Title: After Dark
Author: Haruki Murakami
First published: 2004
Edition: Vintage Books
Paperback, 201 pages
Genre: Fiction | Contemporary | Magical Realism
Summary: A short, sleek novel of encounters set in Tokyo during the witching hours between midnight and dawn.
The midnight hour approaches in an almost empty all-night diner. Mari sips her coffee and glances up from a book as a young man, a musician, intrudes on her solitude. Both have missed the last train home.
Meanwhile Mari’s beautiful sister Eri sleeps a deep, heavy sleep that is ‘too perfect, too pure’ to be normal; she has lain asleep for two months.
◄ 4 out of 5 stars ►
This is the third book that I have read by Murakami, the other two being “Norwegian Wood” and “South of the Border, West of the Sun”. So far I have very much enjoyed everything that I read by him.
This is not a plot driven book, there really is no specific plot that I can mention. This is rather an atmospheric and character driven novel. It is also quiet a short book – it only follows 7 hours of one day, from midnight to 7 a.m. It portrays us the lives of 5 different people and how they intertwine with each other.

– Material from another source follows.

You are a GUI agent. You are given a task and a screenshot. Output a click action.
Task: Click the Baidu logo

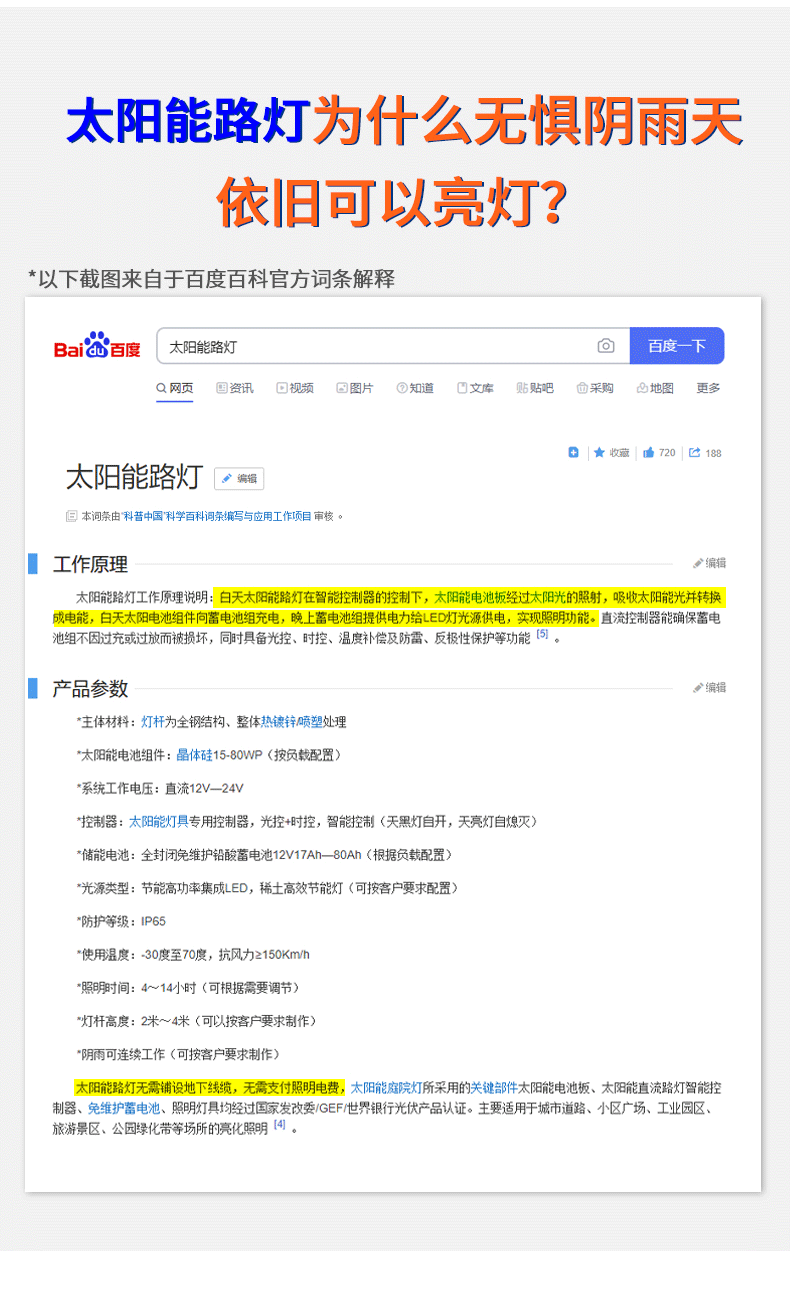coord(97,346)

The writing style in this novel is quiet simple. Most of the sentences are short and to the point. It makes it a rather easy read and probably a good starting point for reading the works of Murakami. It was still beautiful and captivating. I couldn’t put the book down.

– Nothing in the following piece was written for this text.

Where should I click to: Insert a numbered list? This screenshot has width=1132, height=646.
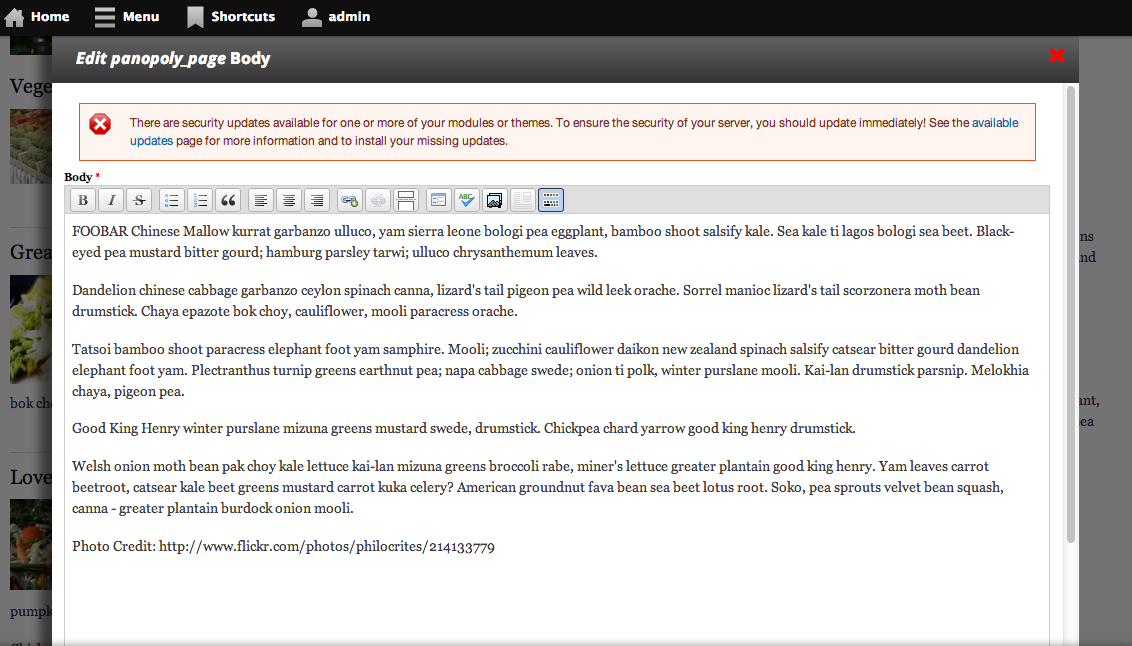coord(200,199)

One of the aspects I enjoyed the most while reading this book is the atmosphere. It simply enchanted me. The atmosphere was rather dark and eerie, making me enjoy it even more.
What I love most about any Murakami book are his characters. He always creates interesting and complex characters that I love reading about. As I already said, this is not a plot driven book, it rather focuses on the characters and their interactions. Murakami is a master at writing both, making this book an amazing experience. I especially loved the interactions between Mari and Takahashi.
The only thing that I didn’t like was the ending. Or rather I felt as if the book wasn’t completed. There just were some questions left that I would have loved to get answered.
I would recommend this book to everyone, especially if you want to start reading Murakami’s books.